Тем более что мы уже знаем — ситуация вымышленная, Хаттон и Фристоун не работали в доме у Меркьюри, их мемуары — фейк.
Зачем такой фейк?
Или, возвращаясь к Игре, — какую информацию несет в себе этот текст, что автор ради нее не побоялся балансировать на грани публичного скандала и так подставил своих марионеток?
Мне придется извиниться. Поверьте, мне не доставляет удовольствия все это писать. Я понимаю, что намного проще отказаться принимать эту информацию, постараться из последних сил поверить в официальный миф или в крайнем случае считать описанное плодом больной фантазии тех, кто создавал эти биографии. Но если мы хотим понять, что произошло, придется идти до конца. Простите, потому что ответы будут слишком страшными.
Так о чем на самом деле идет речь в этом мегаабсурдистском гипертексте?
А о том самом.

======

# [Задания для выполнения]
a – Что сообщается в тексте о мемуарах Хаттона и Фристоуна в отношении их работы в доме у Меркьюри?
b – Подхватите текст о мемуарах Хаттона и Фристоуна и продолжите его сразу после последней фразы.

======

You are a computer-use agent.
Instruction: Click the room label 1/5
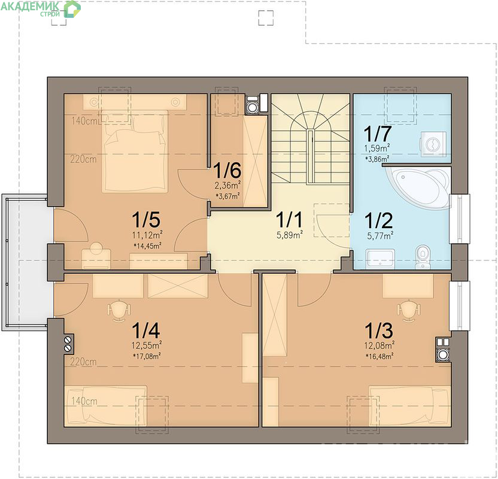(x=146, y=220)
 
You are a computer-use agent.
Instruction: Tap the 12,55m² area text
(x=147, y=345)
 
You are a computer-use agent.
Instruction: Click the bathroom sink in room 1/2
(x=380, y=259)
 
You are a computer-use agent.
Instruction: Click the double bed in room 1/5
(x=135, y=151)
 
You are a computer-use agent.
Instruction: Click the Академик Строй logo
(x=41, y=8)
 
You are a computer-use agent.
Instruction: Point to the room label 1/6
(x=227, y=171)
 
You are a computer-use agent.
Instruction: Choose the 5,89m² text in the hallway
(x=289, y=235)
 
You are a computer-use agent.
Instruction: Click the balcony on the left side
(x=25, y=262)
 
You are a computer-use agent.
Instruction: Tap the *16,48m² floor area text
(x=380, y=356)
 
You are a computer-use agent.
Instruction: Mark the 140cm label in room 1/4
(x=84, y=401)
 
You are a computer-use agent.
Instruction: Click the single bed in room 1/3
(x=409, y=406)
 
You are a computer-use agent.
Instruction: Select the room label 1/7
(x=377, y=134)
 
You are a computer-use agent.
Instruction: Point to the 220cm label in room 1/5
(x=83, y=159)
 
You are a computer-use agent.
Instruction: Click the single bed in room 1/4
(x=106, y=406)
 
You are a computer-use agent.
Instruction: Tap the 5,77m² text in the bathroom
(x=380, y=236)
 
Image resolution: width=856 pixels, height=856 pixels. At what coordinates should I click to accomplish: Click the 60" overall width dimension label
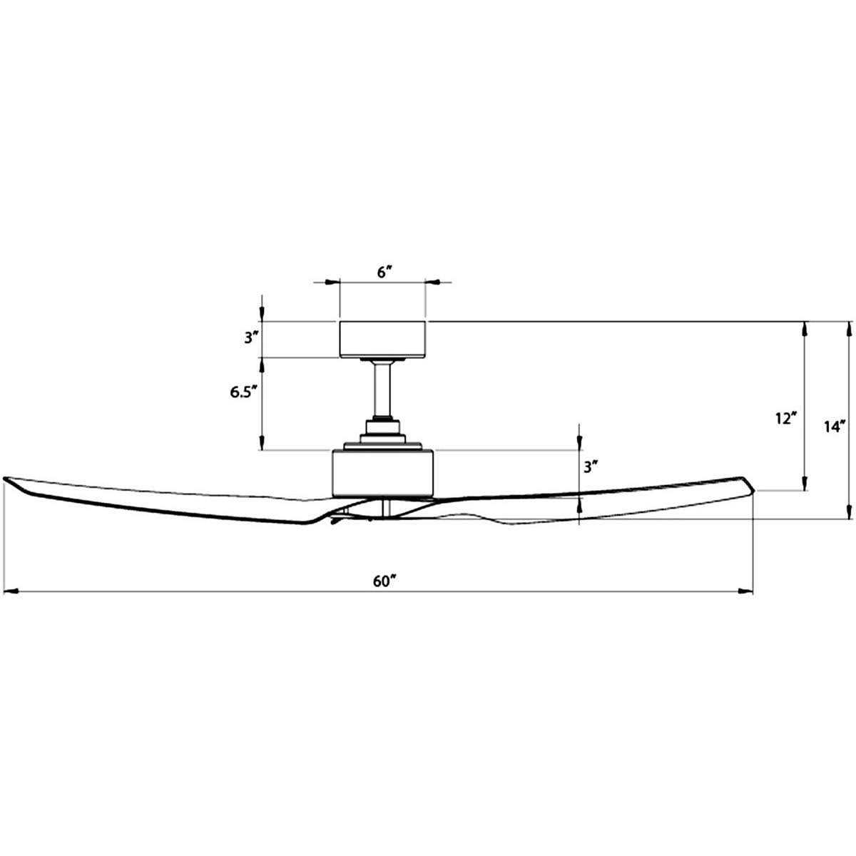click(384, 581)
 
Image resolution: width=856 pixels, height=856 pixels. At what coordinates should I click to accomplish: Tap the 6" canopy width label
click(384, 272)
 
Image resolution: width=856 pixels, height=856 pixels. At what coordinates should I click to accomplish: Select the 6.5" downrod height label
click(244, 392)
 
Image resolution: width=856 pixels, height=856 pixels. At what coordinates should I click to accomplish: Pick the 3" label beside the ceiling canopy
click(251, 338)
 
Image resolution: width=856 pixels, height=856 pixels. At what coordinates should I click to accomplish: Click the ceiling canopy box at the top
click(382, 339)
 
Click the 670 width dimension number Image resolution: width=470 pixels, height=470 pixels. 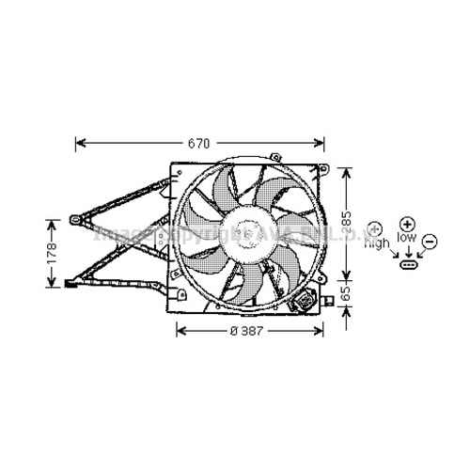click(198, 144)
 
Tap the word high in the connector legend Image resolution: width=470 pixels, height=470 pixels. click(377, 243)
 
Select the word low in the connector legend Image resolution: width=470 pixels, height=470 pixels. click(406, 239)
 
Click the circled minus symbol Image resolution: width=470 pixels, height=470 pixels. click(429, 242)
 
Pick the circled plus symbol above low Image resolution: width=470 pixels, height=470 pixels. click(406, 224)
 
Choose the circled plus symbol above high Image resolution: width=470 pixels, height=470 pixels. click(374, 228)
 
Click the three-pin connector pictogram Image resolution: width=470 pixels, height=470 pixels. click(409, 264)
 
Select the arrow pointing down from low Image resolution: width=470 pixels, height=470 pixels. click(408, 251)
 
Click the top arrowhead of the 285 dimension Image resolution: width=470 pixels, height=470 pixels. click(345, 172)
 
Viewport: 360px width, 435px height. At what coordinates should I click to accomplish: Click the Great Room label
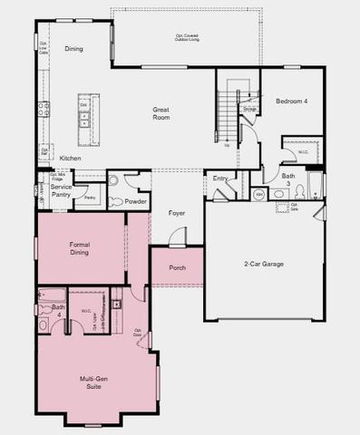pyautogui.click(x=161, y=113)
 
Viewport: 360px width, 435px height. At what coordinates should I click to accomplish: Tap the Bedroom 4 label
pyautogui.click(x=291, y=102)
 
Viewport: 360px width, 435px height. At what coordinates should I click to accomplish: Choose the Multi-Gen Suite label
pyautogui.click(x=87, y=383)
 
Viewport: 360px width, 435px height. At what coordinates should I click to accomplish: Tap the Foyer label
pyautogui.click(x=177, y=214)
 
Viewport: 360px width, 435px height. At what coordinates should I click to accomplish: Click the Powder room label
pyautogui.click(x=137, y=201)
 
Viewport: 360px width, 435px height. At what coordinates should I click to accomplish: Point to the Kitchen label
pyautogui.click(x=70, y=159)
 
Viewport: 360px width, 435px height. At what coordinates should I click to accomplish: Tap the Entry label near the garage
pyautogui.click(x=220, y=179)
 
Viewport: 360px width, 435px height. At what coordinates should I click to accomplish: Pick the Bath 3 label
pyautogui.click(x=288, y=179)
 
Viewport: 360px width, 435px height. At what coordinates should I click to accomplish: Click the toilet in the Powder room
pyautogui.click(x=115, y=181)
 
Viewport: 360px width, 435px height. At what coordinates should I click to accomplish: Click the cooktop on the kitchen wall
pyautogui.click(x=42, y=111)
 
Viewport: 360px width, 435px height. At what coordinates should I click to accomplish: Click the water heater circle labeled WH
pyautogui.click(x=258, y=194)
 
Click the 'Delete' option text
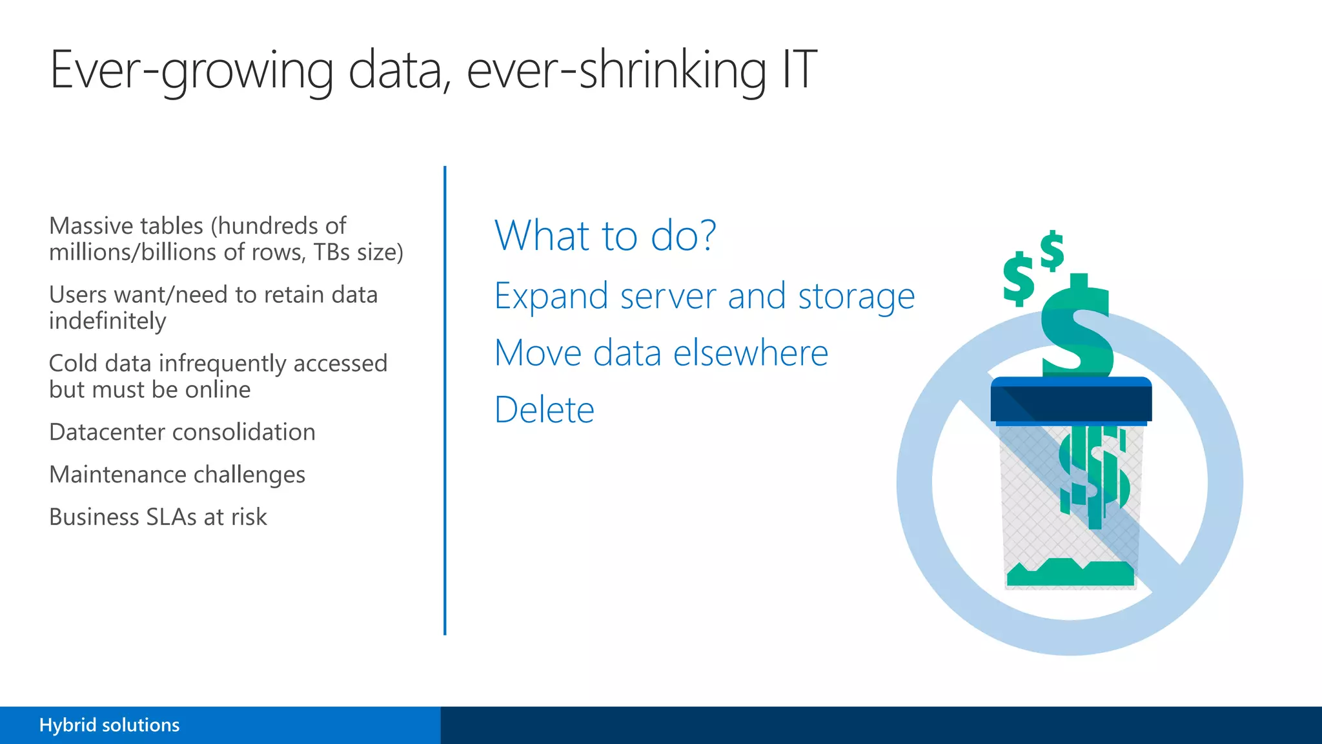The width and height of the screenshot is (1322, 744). click(544, 409)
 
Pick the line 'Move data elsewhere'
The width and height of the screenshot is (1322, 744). click(661, 353)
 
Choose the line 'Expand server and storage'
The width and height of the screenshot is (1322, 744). click(704, 296)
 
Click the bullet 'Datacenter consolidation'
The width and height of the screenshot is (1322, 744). click(182, 432)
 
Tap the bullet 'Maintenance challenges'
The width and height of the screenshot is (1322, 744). click(177, 475)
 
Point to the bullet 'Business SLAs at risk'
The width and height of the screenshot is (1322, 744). click(158, 517)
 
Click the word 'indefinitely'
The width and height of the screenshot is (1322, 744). click(107, 321)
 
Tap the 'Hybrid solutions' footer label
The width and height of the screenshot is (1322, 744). click(109, 725)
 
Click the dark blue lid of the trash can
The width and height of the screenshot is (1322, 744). click(1071, 400)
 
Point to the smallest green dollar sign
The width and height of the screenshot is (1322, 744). click(1052, 251)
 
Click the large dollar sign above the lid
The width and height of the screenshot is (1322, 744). click(1077, 329)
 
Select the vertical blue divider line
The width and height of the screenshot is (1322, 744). click(445, 400)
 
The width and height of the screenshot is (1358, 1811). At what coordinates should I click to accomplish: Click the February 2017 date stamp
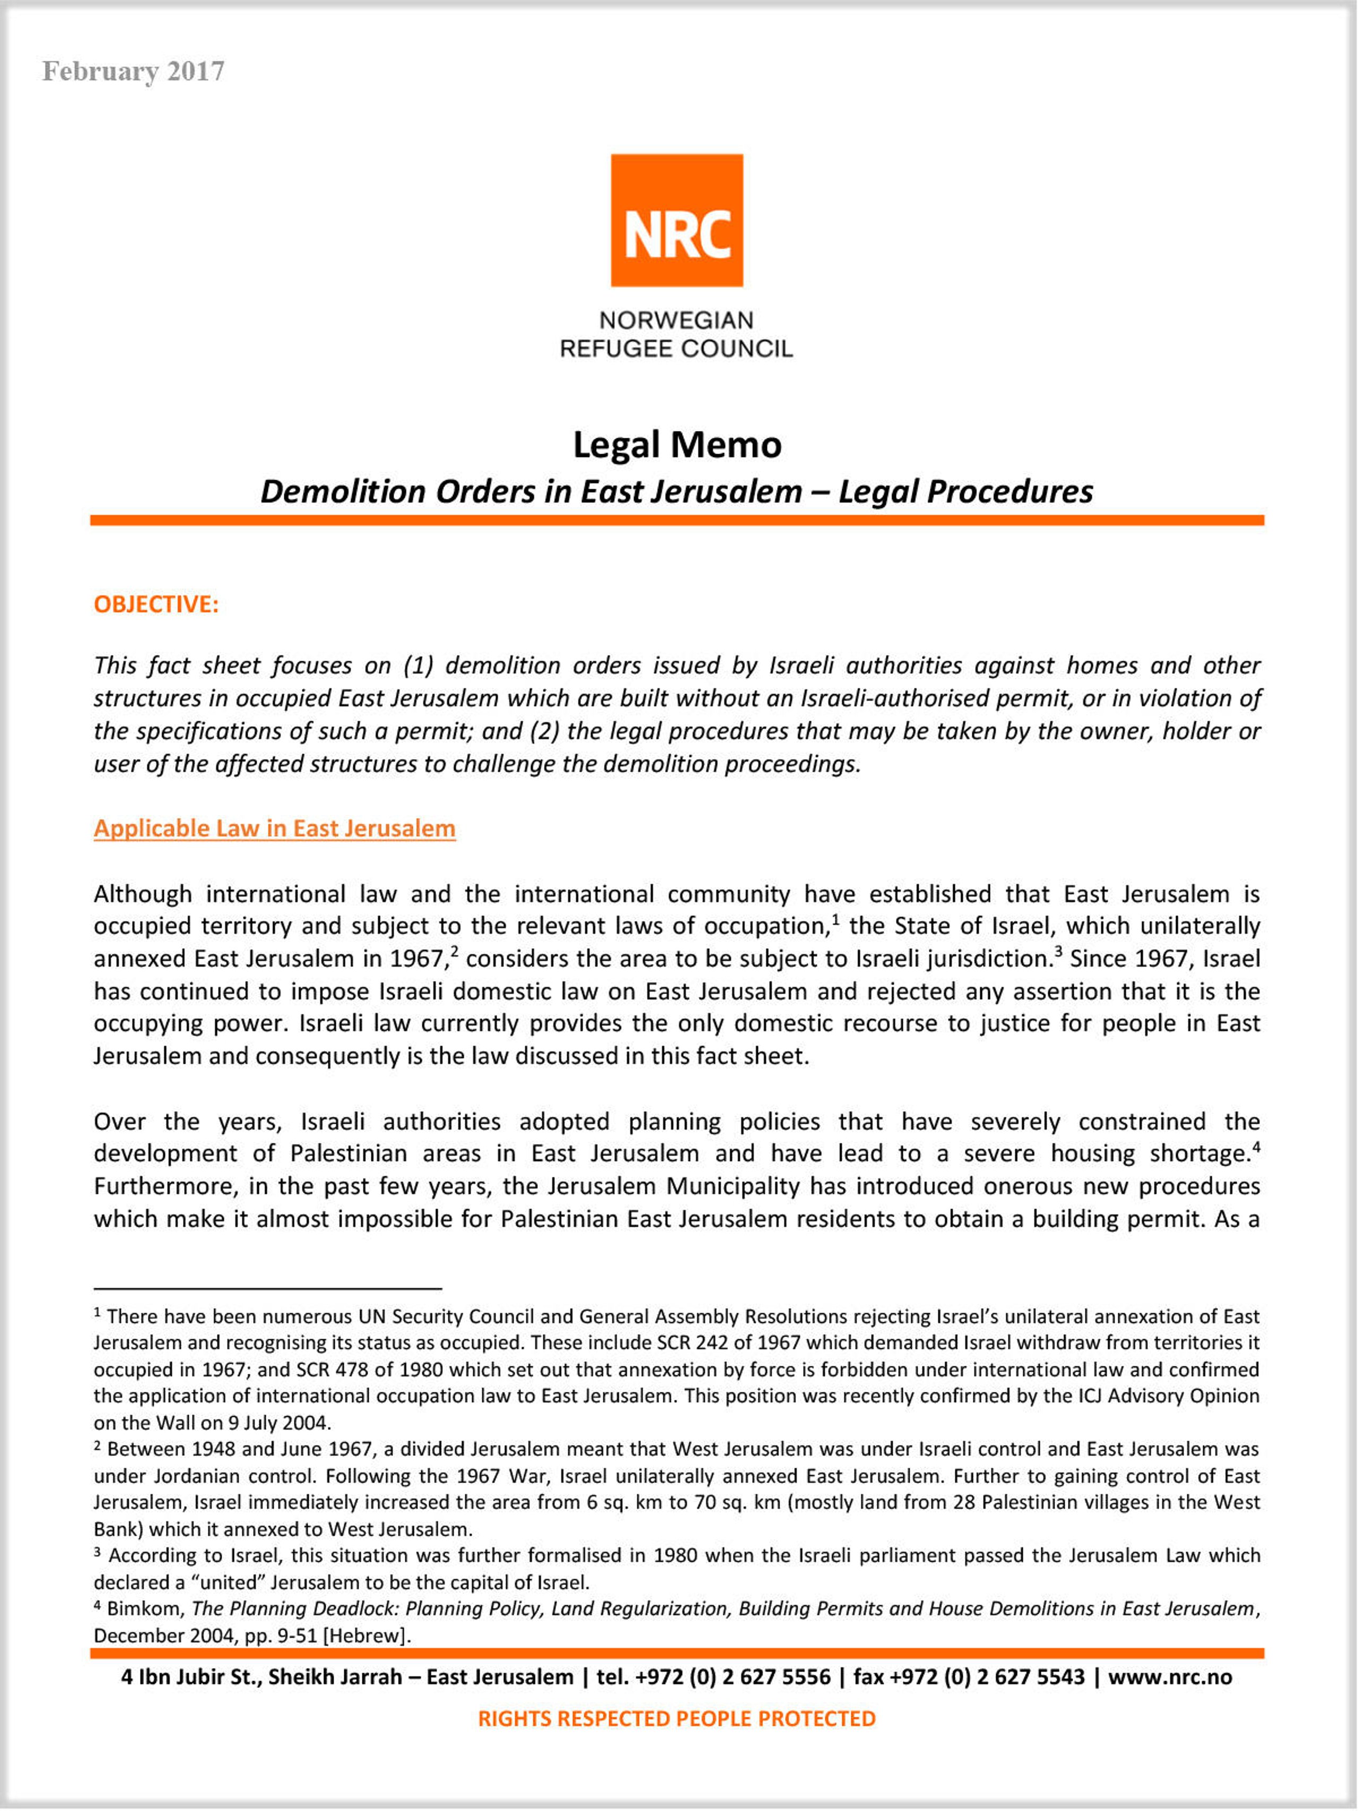coord(133,71)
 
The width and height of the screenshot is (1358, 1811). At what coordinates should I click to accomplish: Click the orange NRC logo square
coord(676,220)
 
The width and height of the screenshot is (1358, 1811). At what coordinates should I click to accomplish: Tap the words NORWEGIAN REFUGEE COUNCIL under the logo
coord(676,334)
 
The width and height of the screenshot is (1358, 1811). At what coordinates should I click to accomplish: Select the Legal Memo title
coord(676,445)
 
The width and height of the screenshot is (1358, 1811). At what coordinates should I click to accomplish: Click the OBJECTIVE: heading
coord(155,604)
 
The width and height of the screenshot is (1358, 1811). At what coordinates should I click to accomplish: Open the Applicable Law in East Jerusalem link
coord(274,828)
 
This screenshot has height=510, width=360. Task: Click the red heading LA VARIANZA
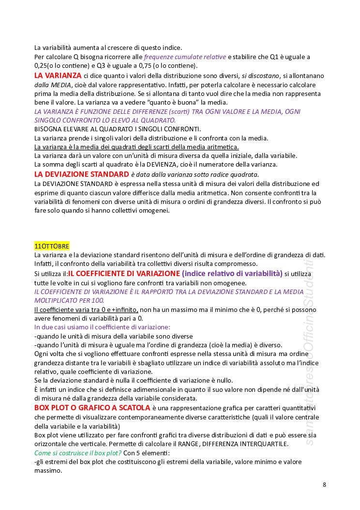click(x=58, y=76)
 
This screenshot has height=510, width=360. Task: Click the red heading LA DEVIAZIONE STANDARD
click(x=81, y=174)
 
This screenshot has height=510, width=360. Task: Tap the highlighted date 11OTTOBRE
click(x=52, y=246)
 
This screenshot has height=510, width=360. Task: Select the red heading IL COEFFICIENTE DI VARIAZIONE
click(x=124, y=273)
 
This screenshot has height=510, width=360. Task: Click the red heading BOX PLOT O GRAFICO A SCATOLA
click(x=92, y=408)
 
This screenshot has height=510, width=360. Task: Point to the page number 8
click(x=324, y=484)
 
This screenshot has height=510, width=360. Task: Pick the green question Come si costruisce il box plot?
click(x=78, y=453)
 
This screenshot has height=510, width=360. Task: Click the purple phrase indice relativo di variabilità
click(x=232, y=273)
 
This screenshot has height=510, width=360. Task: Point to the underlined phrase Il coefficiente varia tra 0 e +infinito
click(x=86, y=309)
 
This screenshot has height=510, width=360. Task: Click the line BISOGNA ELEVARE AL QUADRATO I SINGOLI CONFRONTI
click(x=117, y=129)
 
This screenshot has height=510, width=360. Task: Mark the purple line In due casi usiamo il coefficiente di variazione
click(x=102, y=327)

======

# [Ожидаемые результаты]
a – Хаттон и Фристоун не работали в доме у Меркьюри, а их мемуары являются фейком.

b –
Как уже было сказано, здесь все предельно откровенно. Здесь даже не надо, как приходилось раньше, строить догадки и предположения, что хотел сказать автор, думать, какой образ или метафора может скрываться за этим абсурдом. Чтобы попробовать понять, о чем идет речь, попробуем... просто повторить эту информацию еще раз, мысленно отсеяв ненужные художественные детали: дом на Логан Плейс как место действия, три придурка с блондинкой и кошками, оправдания происходящего болезнью Фредди и тем, что «он сам этого хочет», «это для его блага». Итак, начали.
В последние дни (недели) своей жизни Фредди — пленник в своем доме. Что это за «его дом», мы не знаем. Он находится в полной изоляции от внешнего мира. Он не может позвонить по телефону; хотя телефоны в этом помещении есть, они для него недоступны. Некая «семья Фредди», где верховодят двое мужчин («Хаттон» и «Фристоун»), держат его в изоляции, не допуская из внешнего мира никого, кроме нескольких человек, посвященных в ситуацию.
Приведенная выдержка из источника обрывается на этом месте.